Es ist Donnerstag, der 30. August 2007.

Schon gegen 6:45 Uhr verlasse ich die Herberge in aller Dunkelheit. Die meisten sind noch am einpacken, aber mich hat dieser blöde Wettlauf um Herbergsplätze gedanklich schon wieder so vereinnahmt, dass ich mich gar nicht entspannt hier zurücklehnen oder gemütlich laufen könnte. So begebe ich mich also auf den Weg, der mich zunächst durch einen kleinen Vorort von Negreira und dann durch die angrenzenden Wälder führt. Der Mond scheint sehr hell und somit kann ich den Weg sogar bestens ohne meine Taschenlampe erkennen. Obwohl ich nun ganz schön schnell laufe, macht mir das Wandern wieder Spaß. Vor allem bei Sonnenaufgang ist es sehr schön. Die Sonne taucht diese wunderschöne Gegend in ein angenehmes Licht und alles wirkt so friedlich und still. Natürlich treffe ich immer wieder auf andere Pilger und manche sind ganz nett, andere eher in sich gekehrt. Diese Etappe heute ist recht anstrengend, denn sie ist gute 32 km lang.

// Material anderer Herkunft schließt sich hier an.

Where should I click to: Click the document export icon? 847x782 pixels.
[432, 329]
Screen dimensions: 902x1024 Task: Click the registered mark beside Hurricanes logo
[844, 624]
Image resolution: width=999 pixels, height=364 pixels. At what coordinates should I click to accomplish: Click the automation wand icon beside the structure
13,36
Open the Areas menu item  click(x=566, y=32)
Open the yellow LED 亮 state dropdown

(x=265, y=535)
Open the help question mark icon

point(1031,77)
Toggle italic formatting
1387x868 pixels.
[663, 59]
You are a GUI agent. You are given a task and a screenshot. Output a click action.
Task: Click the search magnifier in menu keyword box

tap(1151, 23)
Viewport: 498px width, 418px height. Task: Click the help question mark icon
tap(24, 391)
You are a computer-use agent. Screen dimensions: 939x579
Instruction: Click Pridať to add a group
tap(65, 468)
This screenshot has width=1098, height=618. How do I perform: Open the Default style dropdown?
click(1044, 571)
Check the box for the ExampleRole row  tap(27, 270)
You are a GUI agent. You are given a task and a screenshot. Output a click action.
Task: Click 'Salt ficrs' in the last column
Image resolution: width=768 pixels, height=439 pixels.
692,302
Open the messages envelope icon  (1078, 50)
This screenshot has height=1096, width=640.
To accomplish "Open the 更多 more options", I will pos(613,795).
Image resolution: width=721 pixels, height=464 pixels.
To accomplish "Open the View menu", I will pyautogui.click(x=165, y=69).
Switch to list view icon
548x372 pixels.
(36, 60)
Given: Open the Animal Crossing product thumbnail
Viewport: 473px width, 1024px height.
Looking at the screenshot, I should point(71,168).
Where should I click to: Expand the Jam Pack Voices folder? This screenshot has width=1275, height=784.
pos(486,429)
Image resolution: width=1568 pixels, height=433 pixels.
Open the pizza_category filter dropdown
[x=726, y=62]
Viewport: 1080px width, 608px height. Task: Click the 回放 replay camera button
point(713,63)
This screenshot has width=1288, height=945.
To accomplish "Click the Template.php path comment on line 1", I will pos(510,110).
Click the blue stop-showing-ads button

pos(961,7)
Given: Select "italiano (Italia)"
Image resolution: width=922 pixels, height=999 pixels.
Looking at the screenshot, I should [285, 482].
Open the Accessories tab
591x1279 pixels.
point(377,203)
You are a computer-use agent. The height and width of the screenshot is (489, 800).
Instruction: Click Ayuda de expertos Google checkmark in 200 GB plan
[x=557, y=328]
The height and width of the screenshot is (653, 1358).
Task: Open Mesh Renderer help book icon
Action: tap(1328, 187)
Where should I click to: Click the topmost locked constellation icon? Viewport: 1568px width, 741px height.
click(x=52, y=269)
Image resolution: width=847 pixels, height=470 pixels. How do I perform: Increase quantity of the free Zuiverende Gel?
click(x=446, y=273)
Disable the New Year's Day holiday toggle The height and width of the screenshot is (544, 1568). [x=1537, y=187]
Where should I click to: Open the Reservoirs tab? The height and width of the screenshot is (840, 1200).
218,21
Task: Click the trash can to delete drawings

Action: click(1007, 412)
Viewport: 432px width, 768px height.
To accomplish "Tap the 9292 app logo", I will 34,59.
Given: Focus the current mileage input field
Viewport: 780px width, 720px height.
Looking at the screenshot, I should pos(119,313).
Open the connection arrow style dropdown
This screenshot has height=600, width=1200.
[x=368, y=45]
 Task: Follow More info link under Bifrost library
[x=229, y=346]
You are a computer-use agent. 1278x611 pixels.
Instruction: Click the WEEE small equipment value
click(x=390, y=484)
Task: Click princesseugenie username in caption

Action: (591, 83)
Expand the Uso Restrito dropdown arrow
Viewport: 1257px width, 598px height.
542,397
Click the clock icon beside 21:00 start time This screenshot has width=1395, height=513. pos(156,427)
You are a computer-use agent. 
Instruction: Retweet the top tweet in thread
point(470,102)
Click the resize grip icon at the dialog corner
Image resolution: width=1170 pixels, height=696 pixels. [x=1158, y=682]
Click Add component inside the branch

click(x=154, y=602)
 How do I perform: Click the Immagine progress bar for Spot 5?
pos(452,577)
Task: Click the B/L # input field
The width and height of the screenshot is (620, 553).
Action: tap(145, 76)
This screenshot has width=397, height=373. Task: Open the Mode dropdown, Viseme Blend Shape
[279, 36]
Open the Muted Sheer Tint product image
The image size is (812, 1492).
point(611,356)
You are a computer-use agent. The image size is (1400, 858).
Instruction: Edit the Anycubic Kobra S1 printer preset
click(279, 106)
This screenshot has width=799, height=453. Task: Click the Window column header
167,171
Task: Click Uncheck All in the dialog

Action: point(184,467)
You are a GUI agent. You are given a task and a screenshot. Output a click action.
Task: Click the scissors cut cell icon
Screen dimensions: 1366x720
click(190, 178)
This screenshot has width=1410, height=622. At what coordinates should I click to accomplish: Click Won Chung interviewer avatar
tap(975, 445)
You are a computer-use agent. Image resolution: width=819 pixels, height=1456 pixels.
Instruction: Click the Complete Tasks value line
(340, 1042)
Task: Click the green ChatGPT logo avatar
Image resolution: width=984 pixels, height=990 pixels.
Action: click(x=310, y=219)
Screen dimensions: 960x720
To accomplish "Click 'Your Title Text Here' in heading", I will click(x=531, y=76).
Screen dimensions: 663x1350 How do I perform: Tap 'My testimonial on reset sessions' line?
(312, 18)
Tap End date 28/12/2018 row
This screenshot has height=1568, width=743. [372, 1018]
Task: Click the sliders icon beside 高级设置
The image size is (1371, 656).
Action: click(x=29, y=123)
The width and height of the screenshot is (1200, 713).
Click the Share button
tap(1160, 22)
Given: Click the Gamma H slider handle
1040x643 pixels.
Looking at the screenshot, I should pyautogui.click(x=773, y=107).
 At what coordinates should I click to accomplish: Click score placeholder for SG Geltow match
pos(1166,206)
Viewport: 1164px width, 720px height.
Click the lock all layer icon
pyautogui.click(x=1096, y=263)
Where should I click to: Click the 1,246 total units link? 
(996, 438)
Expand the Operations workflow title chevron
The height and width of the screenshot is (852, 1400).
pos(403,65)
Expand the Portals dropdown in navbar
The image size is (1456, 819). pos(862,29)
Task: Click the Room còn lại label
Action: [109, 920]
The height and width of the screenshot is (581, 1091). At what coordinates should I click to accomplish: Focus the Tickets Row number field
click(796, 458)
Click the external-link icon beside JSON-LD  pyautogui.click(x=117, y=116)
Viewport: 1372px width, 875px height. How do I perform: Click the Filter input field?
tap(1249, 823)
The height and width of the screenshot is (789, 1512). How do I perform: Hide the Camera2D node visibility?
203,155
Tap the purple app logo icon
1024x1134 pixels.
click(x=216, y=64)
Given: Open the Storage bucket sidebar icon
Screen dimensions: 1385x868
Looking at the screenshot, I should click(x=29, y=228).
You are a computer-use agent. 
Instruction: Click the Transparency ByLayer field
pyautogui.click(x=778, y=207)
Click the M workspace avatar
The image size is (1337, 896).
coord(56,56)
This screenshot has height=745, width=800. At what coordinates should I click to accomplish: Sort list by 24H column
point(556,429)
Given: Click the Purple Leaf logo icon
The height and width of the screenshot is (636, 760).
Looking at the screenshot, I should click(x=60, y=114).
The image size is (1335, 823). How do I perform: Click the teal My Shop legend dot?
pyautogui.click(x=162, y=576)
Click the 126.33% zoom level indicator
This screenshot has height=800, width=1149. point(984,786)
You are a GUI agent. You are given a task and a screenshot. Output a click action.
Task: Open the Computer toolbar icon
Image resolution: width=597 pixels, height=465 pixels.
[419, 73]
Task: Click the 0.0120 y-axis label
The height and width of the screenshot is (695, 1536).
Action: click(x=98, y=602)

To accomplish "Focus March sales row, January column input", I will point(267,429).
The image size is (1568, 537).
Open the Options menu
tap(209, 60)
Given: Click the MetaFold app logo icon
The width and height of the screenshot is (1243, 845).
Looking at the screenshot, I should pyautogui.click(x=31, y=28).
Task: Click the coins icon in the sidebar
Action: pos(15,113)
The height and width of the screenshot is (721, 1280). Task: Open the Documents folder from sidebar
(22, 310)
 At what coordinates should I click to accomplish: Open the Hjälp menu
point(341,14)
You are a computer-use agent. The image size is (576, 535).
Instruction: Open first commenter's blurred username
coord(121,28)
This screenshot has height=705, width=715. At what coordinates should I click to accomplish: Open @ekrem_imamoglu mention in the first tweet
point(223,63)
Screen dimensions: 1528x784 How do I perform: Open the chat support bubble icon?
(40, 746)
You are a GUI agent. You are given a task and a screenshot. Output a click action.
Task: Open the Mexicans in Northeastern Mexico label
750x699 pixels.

Da ich an sich auch noch viel zu schnell laufe, bin ich bald erschöpft und zu mehreren Pausen gezwungen. Landschaftlich ist hier nahezu alles dabei. Mal geht es durch grüne Wälder, dann wieder über weite Felder und auch über Hügel von denen man eine schöne Aussicht auf die umliegenden Ebenen hat.



Als ich den höchsten Punkt der Region, den Monte Aro mit gut 560 m erreiche, verlaufe ich mich ein wenig. Der Jakobsweg nach Finisterre ist nicht immer gut ausgewiesen und manchmal kann es verwirrend sein, auf Pfeile gegensätzlicher Richtung zu treffen, wobei einer allerdings auf den Rückweg nach Santiago verweist. In der Tat treffe ich auch auf drei oder vier Pilger, die von Finisterre nach Santiago zurücklaufen und diese grüßen mich immer wieder sehr freundlich und ermutigen mich zum Weitergehen. Das baut mich auf, denn die Mittagshitze und die Aussicht auf eine weitere vollkommen überfüllte Herberge stimmen mich gerade nicht sehr fröhlich. Nach dem Berg durchquere ich den kleinen Ort Lago, von dem aus ein Bauer gerade seine Kuhherde auf die Weide treibt. Vor so vielen Kühen habe ich doch etwas Respekt und laufe nun ganz langsam hinter dem Tross her und bin dankbar, als er endlich abbiegt und den Weg frei macht. Die nun noch verbleibenden Kilometer bis Olveiroa sind furchtbar anstrengend. Dabei merke ich, dass mich die Pause in Santiago und die vorherigen kurzen Etappen schon wieder einiges an Ausdauer gekostet haben.



Ich bin erleichtert, als ich Olveiroa erreiche und dann doch schon der fünfte Pilger in der Wartereihe bin. Da die Herberge aber erst gegen 14 Uhr öffnet, bleibt noch lange Zeit. Tatsächlich sehe ich auch die meisten Gesichter von gestern wieder, unter anderem auch ein paar wirklich unangenehme Italiener, die sich unmöglich benehmen. Die Herberge hier ist allerdings sehr schön, ländlich gestaltet mit mehreren kleinen Häusern, wenngleich sie nur ein Badezimmer hat für 34 Besucher bei normaler Kapazität. Aber auch hier setzt sich fort, was gestern schon ersichtlich war. Die Herberge wird bis zum Abend richtig voll und wieder schlafen einige Pilger auf Matten. Ich treffe auch einige Deutsche wieder und Edgar den Schweizer. Nun, da ich aber diese Etappe hinter mich gebracht habe und aus vielen Gesprächen erfahren habe, dass die meisten morgen direkt bis Finisterre laufen werden, bin ich etwas beruhigt. Mein Zeitplan gestattet mir nämlich, noch einen weiteren Zwischenstop in Corcubion zu machen. Dort gibt es auch eine Herberge und damit wird der Weg nach Finisterre übermorgen umso kürzer. Außerdem überwiegt nun die Sehnsucht nach dem Wasser, dem blauen, endlosen Ozean und der Küstenlandschaft in mir und ich kann glücklicherweise die Belastungen der vergangenen beiden Tage wieder ablegen.